Web Share API Level2で画像付き共有
概要
JavaScriptでWeb Share APIを使用すると、何かしらのテキストやURLを、ユーザーが任意のアプリケーションで共有できる機能を呼び出す事ができます。
(Web Share API 呼び出し例 左:Android 右:iPhone)
Android Chrome等、一部のブラウザではWeb Share API Level 2と呼ばれる機能が実装されており、API呼び出し時に画像も共有できるようになります。
アプリ連携などをしなくても画像付きツイートができたりするのでなかなか便利です。
本記事では、このWeb Share API Level 2を使用して画像付きの共有機能を呼び出す手順について解説します。
実行可能な環境
Web Share API自体はEdge、Safari、Chrome等のブラウザで実行可能です。
(参考:Navigator.share() - Web API | MDN)
Web Share API Level 2は、Windows Chrome、Android Chromeでのみ実行可能です。(2021-04-13時点)

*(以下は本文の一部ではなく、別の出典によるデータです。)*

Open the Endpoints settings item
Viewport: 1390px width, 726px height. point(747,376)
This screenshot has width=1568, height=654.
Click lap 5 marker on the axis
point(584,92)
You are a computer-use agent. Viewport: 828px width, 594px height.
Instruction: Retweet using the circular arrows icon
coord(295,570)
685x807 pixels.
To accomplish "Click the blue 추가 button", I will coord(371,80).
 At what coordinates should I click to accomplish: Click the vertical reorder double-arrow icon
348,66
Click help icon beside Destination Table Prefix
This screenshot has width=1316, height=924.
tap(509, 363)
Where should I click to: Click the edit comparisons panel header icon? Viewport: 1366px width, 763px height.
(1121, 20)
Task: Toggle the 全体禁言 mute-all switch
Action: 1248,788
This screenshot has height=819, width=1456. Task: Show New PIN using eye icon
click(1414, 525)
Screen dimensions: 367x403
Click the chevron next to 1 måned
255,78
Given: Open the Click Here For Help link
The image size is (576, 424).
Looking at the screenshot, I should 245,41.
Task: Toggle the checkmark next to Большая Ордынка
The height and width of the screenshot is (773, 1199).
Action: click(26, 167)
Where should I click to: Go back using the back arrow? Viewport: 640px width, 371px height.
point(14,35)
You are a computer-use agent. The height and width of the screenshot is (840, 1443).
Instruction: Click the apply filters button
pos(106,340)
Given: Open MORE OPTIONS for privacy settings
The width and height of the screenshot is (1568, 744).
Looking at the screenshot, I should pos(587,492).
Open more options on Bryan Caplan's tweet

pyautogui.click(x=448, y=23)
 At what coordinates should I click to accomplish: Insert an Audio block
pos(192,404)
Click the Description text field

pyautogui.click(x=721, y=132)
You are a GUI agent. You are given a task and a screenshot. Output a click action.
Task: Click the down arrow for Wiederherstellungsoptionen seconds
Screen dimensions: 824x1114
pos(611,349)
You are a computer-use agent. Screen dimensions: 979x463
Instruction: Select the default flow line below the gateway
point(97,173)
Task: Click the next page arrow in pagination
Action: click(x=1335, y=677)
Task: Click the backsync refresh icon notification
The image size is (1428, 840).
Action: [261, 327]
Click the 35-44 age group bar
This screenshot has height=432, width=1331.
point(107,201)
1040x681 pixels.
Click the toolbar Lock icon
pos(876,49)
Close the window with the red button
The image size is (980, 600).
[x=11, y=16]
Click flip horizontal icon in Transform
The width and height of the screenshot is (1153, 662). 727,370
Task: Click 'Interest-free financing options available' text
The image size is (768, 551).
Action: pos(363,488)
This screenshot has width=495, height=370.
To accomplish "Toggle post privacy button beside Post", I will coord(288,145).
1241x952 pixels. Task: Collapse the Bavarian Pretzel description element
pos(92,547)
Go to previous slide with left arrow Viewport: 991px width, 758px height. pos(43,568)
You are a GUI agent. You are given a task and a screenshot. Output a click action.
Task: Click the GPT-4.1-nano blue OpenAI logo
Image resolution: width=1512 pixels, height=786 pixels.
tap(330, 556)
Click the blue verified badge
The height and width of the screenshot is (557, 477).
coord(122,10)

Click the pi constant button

(参考:Web Share API Level 2 - Chrome Platform Status)
サンプル
Web Share API Level2で画像付き共有(CodePen)
解説
処理の流れは以下の通りです。
- canvas要素に色々描画する
- canvasに描画した画素情報をDataURLに変換
- DataURLをBlob形式に変換
- BlobをFileオブジェクトに変換
- Web Share APIを呼び出す時の引数にFileオブジェクトを含める
canvas要素に色々描画する
html側にcanvas要素を用意して、JavaScript側で色々描画。
今回は適当に青色の矩形を描いておきます。
<canvas id="canvas" width="320" height="240"></canvas>
const canvas = document.getElementById("canvas");
const context = canvas.getContext("2d");
context.beginPath();
context.rect(10, 10, 310, 230);
context.fillStyle = "#0000FF";
context.fill();
context.closePath();
画像ファイルなどを描画したい場合は、Imageオブジェクトに読み込んだ画像を、drawImageメソッドを使ってcanvasに描いておけば良いです。以下実装例。
const image = new Image();
image.onload = () => {
context.drawImage(image, 0, 0);
};
image.src = "何かしらの画像.png";
余談ですが、実行環境とは別のドメイン上に存在する画像をcanvasに描画すると、canvas.toDataURL実行時に "Tainted canvases may not be exported." のエラーが発生しますのでご注意ください。
(CORSの制約に引っかかります。アクセス権が適切に設定されていれば大丈夫です。)
canvasに描画した画素情報をDataURLに変換
canvasオブジェクトがDataURL変換メソッドを持っているのでそれを呼ぶだけです。
const canvas = document.getElementById("canvas");
const dataURL = canvas.toDataURL("image/png");
DataURLをBlob形式に変換
canvasから取得したDataURLを、atobメソッドでデコードした後、1文字ずつ取り出して配列に格納し、それをBlob形式に変換します。
const toBlob = (base64) => {
const decodedData = atob(base64.replace(/^.*,/, ""));
const buffers = new Uint8Array(decodedData.length);
for (let i = 0; i < decodedData.length; i++) {
buffers[i] = decodedData.charCodeAt(i);
}
try {
const blob = new Blob([buffers.buffer], {
type: "image/png",
});
return blob;
} catch (e) {
return null;
}
};
const blob = toBlob(dataURL);
BlobをFileオブジェクトに変換
Fileオブジェクトのインスタンス生成時の引数にBlobを設定します。
const imageFile = new File([blob], "image.png", {
type: "image/png",
});
Web Share APIを呼び出す時の引数にFileオブジェクトを含める
Web Share APIを呼び出します。引数には共有したいテキスト、URL、画像ファイルを設定します。
これを実行すると、Windows ChromeやAndroid Chromeでは画像付きの共有処理が呼び出されます。
Web Share API Level 2が実装されていない環境では、画像なしの共有機能が呼び出されます。
Web Share API自体が実装されていない環境ではエラー(TypeError: navigator.share is not a function)となります。
navigator.share({
text: "共有テスト",
url: "https://codepen.io/de_teiu_tkg/pen/dyWaaNP",
files: [imageFile],
}).then(() => {
console.log("共有成功.");
}).catch((error) => {
console.log(error);
});
以上で完了です。早くMacとかiOSのブラウザでも画像付き共有ができるようになってほしいですね。
応用例
撮影中、横から第三者の手が伸びてきて撮影の邪魔をしてくるカメラアプリです。ブラウザ上で遊べます。
Android Chromeで実行すると撮影した画像を共有できます。